GOAL: Below are a page text about the June 2011 Dark Disciples and some material. Decide whether each statement agrees with the page text, answering yes or no and quoting the deciding words: (a) the announcement went up late; (b) Dark Disciples get ad-free browsing; (c) the standing as a Dark Disciple lasts one week.

# Dark Disciples June 2011



## Viscount Vash (Jan 3, 2007)

* Dark Disciples June '11 *









Welcome to June's Dark Disciples announcement thread and this time I have got it up pretty much on time :biggrin:

The June Disciples are:-

*Thread Starters*
*Doelago* 38
*MetalHandkerchief*  35
*tu_shan82* 28
*Words_of_Truth* 25
*ChaosDefilerofUlthuan* 23
*Azkaellon* 23
*midnightkid333* 22
*Cypher871* 17
*Varakir* 16
*Bane_of_Kings* 15
*Bubblematrix* 15
*D-A-C* 15	

*Posters*

*MetalHandkerchief * 668
*KhainiteAssassin *625
*Maidel * 595	

A goodly mix of Dark Disciples this time round, new faces, re-entries into the rank and of those that have managed to retain the green name.

Welcome to those that have become Dark Disciples for the first time, well done and we hope you enjoy ad free browsing and a bit of banter in the hidden areas!




> *What Does It Mean?*
> Being a Dark Disciple means you're a stand out poster. You get access to some of the features our supporters enjoy and some new hidden ones, get a cool new award and a month (or more) of standing out in the crowd.
> 
> *So - how do you become a Dark Disciple?*
> ...

SUPPLIED INFORMATION:
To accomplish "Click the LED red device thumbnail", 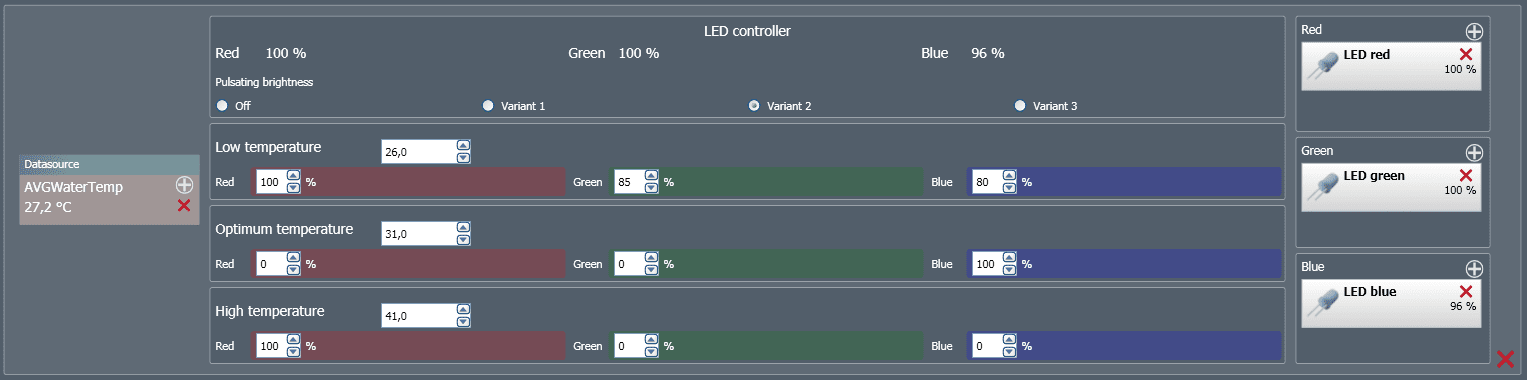I will click(1325, 65).
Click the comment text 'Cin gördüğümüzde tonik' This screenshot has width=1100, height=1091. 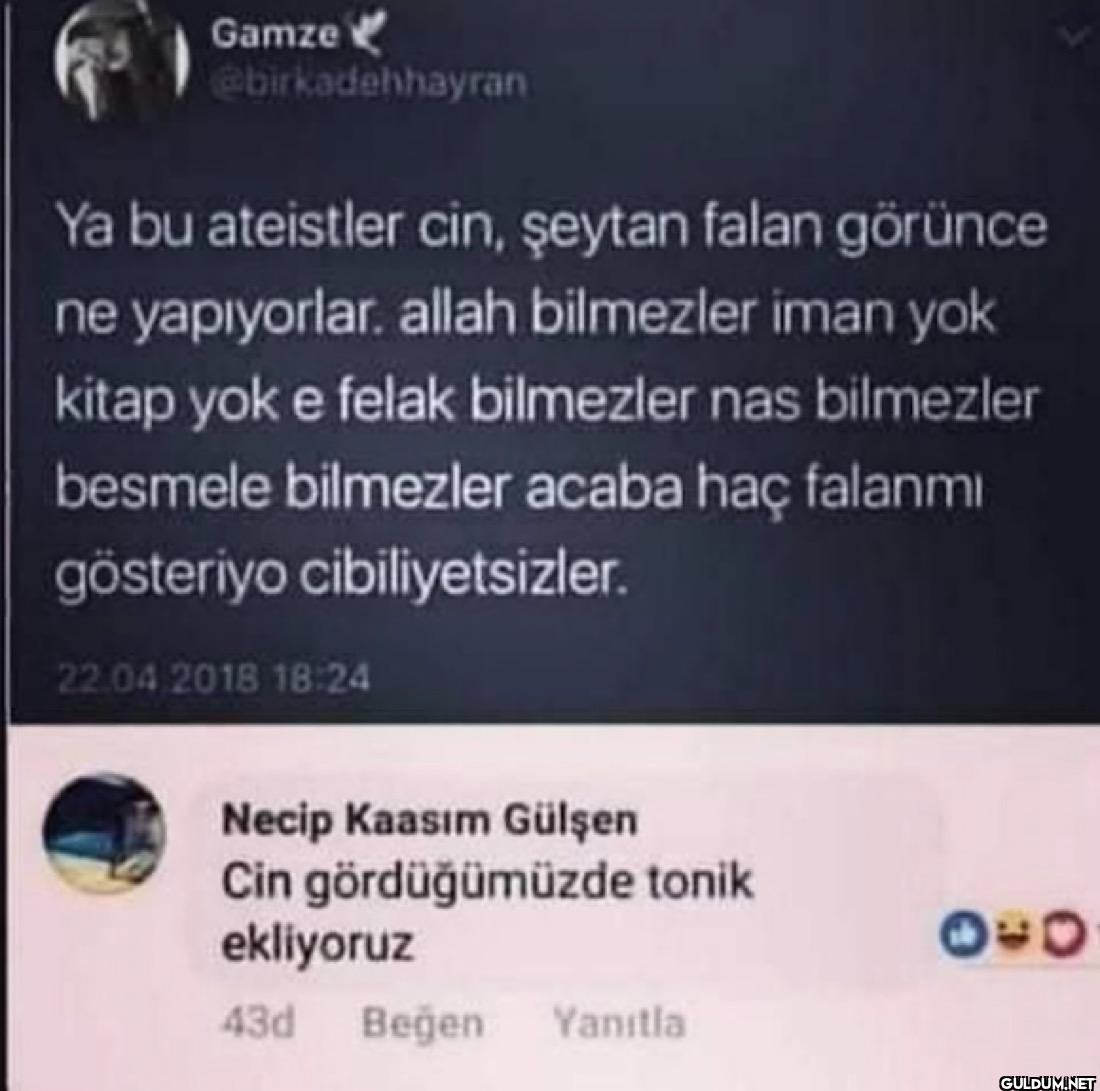pos(488,883)
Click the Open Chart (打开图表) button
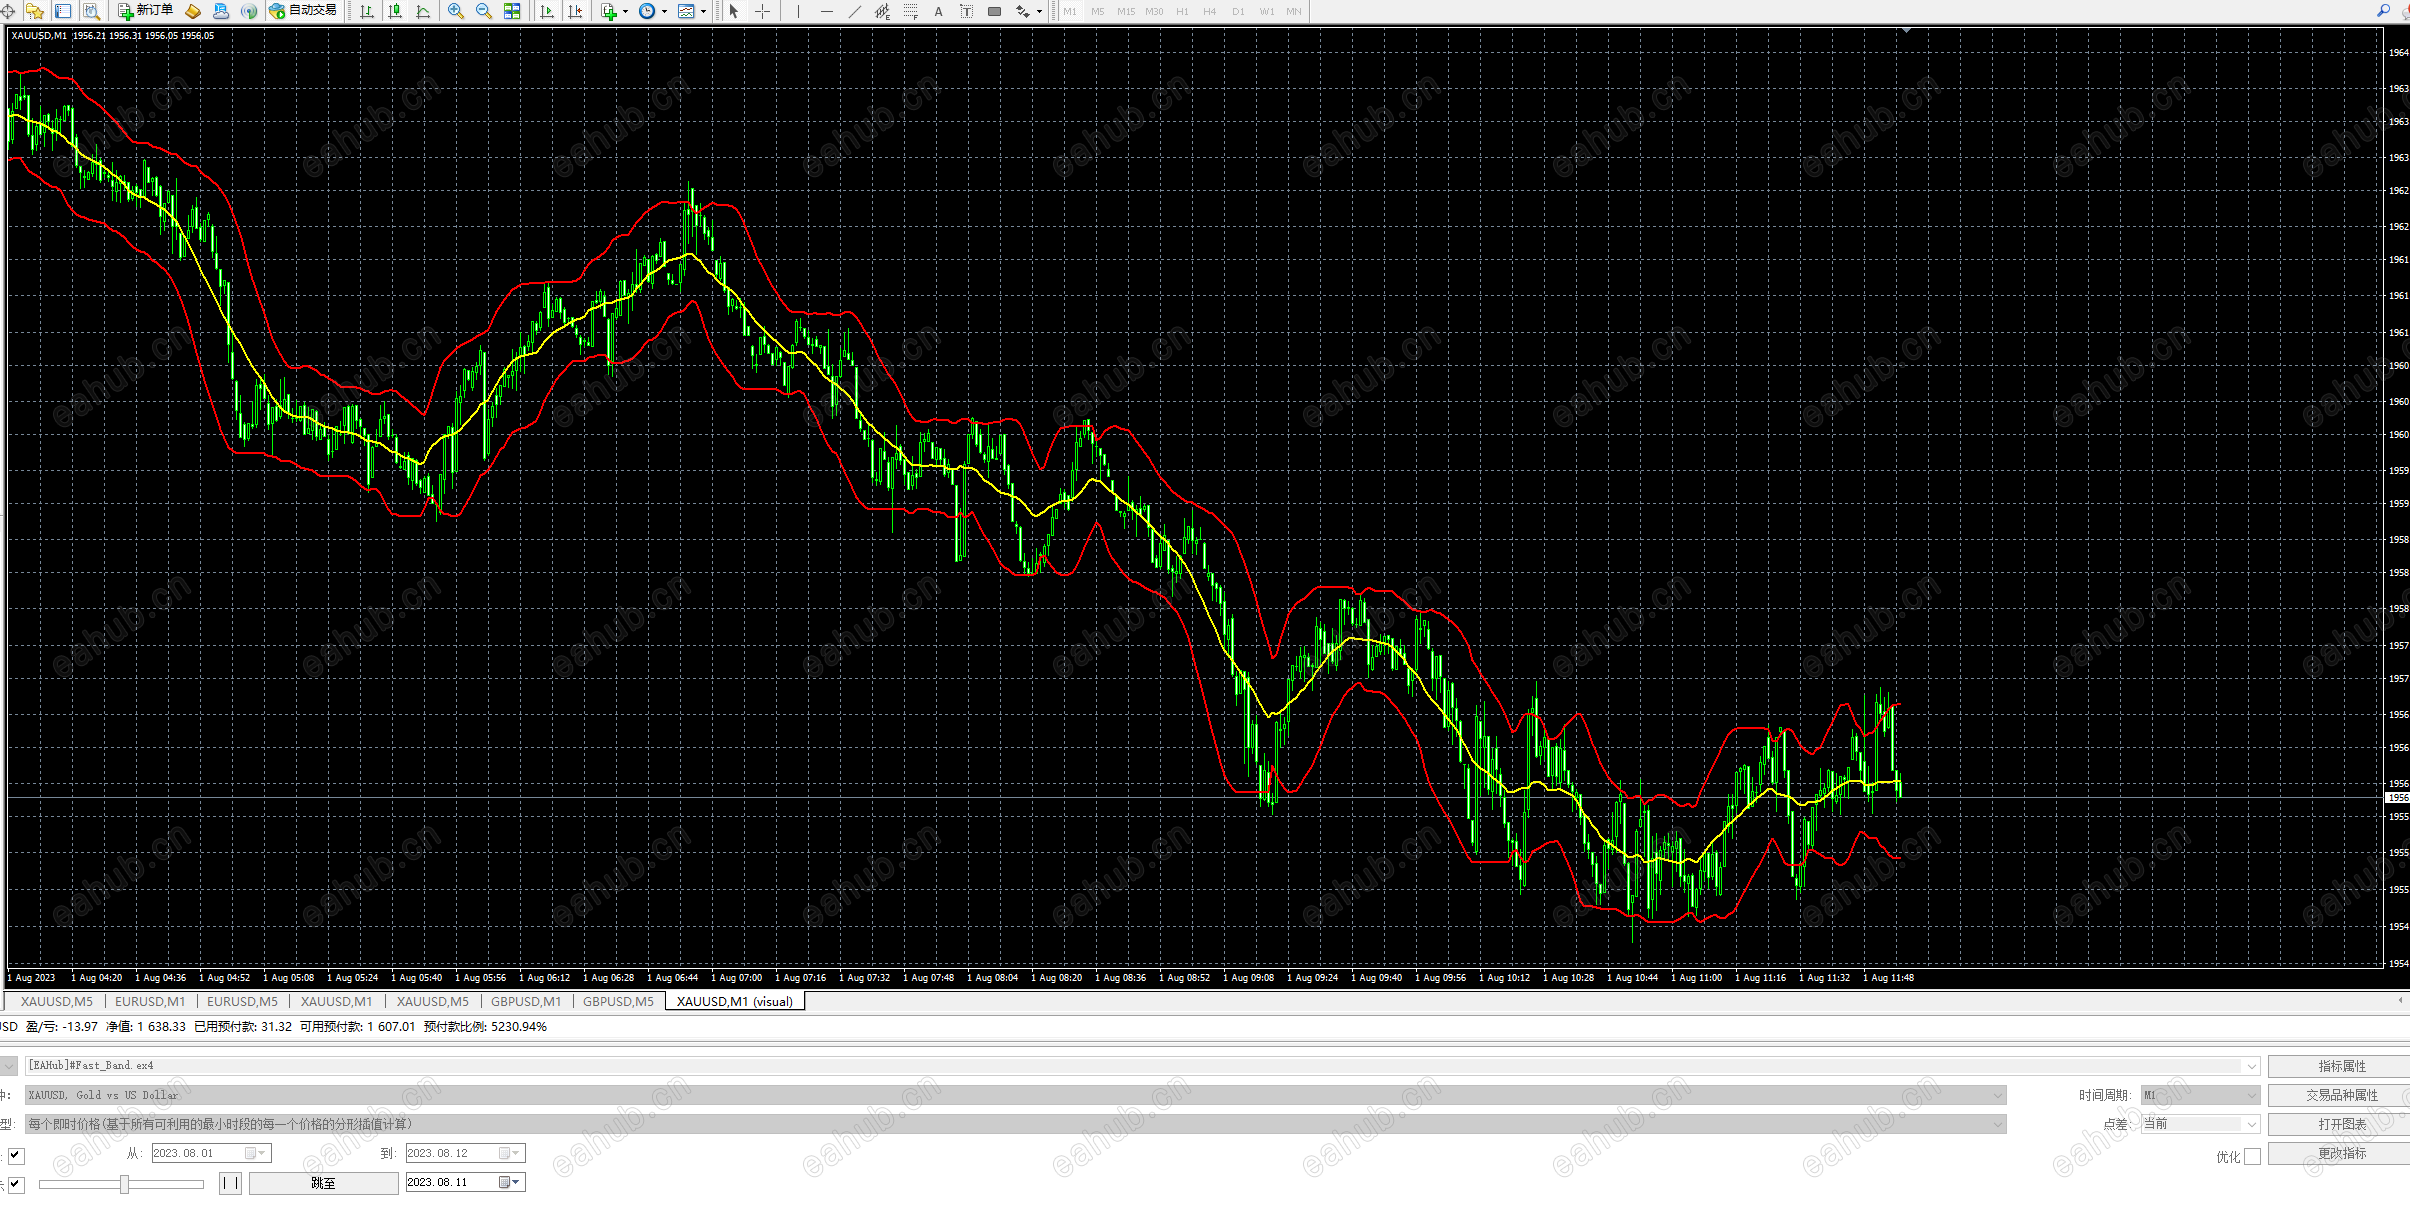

TASK RESULT:
(a) No: "this time I have got it up pretty much on time"
(b) Yes: "we hope you enjoy ad free browsing"
(c) No: "a month (or more) of standing out in the crowd"